Precious Metals Stabilize After Record-Breaking Volatility
Gold prices are stabilizing near the $4,900 per ounce level as investors assess the aftermath of last week's historic precious metals crash. While gold bulls are holding firm, analysts warn that silver could be in for a bumpier ride in the weeks ahead as the market digests one of the most violent corrections in decades.
Gold spot prices traded at approximately $4,900 per ounce on Thursday, recovering from a brief dip below $4,500 in overnight trading earlier this week. The yellow metal remains roughly 10% below its record high of nearly $5,595 reached on January 29, but the recovery has been remarkably swift given the severity of last week's selloff.
Historic January Rally Meets Brutal Correction
The recent volatility has been extraordinary by any measure. Between President Trump's inauguration and the end of January, gold prices nearly doubled while silver prices rose nearly four-fold. Silver briefly touched $122 per ounce before the crash, representing gains of approximately 145% over the course of 2025.
Friday's crash was the biggest one-day drop in gold's price since 2013, with the metal falling approximately 10%. Silver suffered an even more devastating blow, plunging more than 28% in a single session—its worst daily loss since 1980.
What Triggered the Crash?
Analysts remain divided on the exact catalyst for the selloff. Some attributed the crash to President Trump's announcement nominating Kevin Warsh, a monetary policy hawk, to succeed Jerome Powell as Federal Reserve Chair. The nomination strengthened the dollar and raised expectations for tighter monetary policy.
However, Mark Matthews of Bank Julius Baer offered an alternative explanation that has gained traction among market observers: "The more likely explanation is that precious metals prices collapsed simply because they had already gone parabolic in the previous week. Once profit-taking started, it just snowballed."

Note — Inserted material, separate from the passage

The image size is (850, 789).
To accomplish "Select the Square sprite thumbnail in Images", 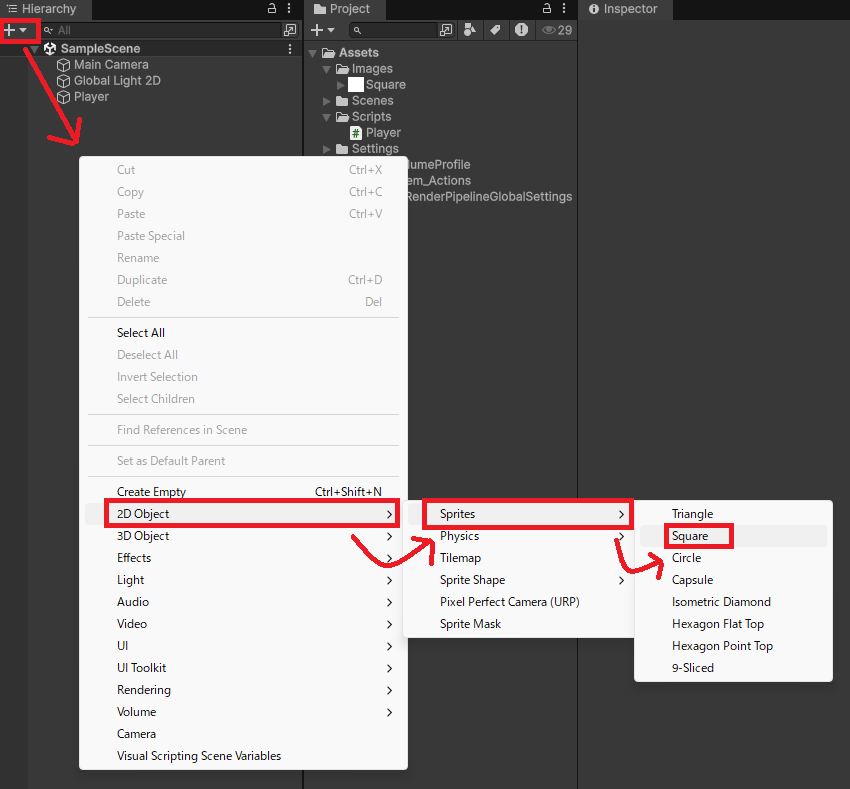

The combination of a stronger dollar, expectations for higher interest rates under Warsh, and technical factors related to margin calls on leveraged positions created a perfect storm for the correction.
Why Fundamentals Remain Bullish
Despite the carnage, Wall Street strategists overwhelmingly argue that the structural case for precious metals remains intact. JP Morgan has raised its year-end 2026 gold price forecast to $6,300 per ounce—a 30% gain from current levels—citing continued strong investor demand.
The fundamental drivers that fueled the rally have not changed. Central banks from emerging economies, particularly China and Turkey, continue to accumulate gold reserves to reduce their dependence on the U.S. dollar. The dollar itself is expected to continue its gradual depreciation, making gold more attractive for foreign buyers.
Diego Franzin of Plenisfer Investments noted that gold "simply exists" without counterparty risk, making it valuable "in a system based on record levels of public and private debt."
Silver's Uncertain Path Forward
While gold has stabilized relatively quickly, silver faces a more uncertain trajectory. The gold-to-silver ratio has widened to approximately 63, up from recent lows, signaling silver's relative undervaluation but also its higher volatility.
Despite the brutal correction, silver prices remain up about 16% year-to-date, while gold is approximately 8% higher since January 1. For perspective, silver at current levels around $77 per ounce is still more than double its price from February 2025, when it traded below $35.
Matthews of Bank Julius Baer believes investors will resume purchases once markets stabilize, noting that "the U.S. dollar should continue to depreciate, and central banks should increase their holdings in gold." The question for silver is whether industrial demand and investor appetite can overcome the metal's tendency toward boom-and-bust cycles.
Investors will be watching Federal Reserve commentary and any further developments regarding the Warsh nomination for signals on whether this correction has run its course.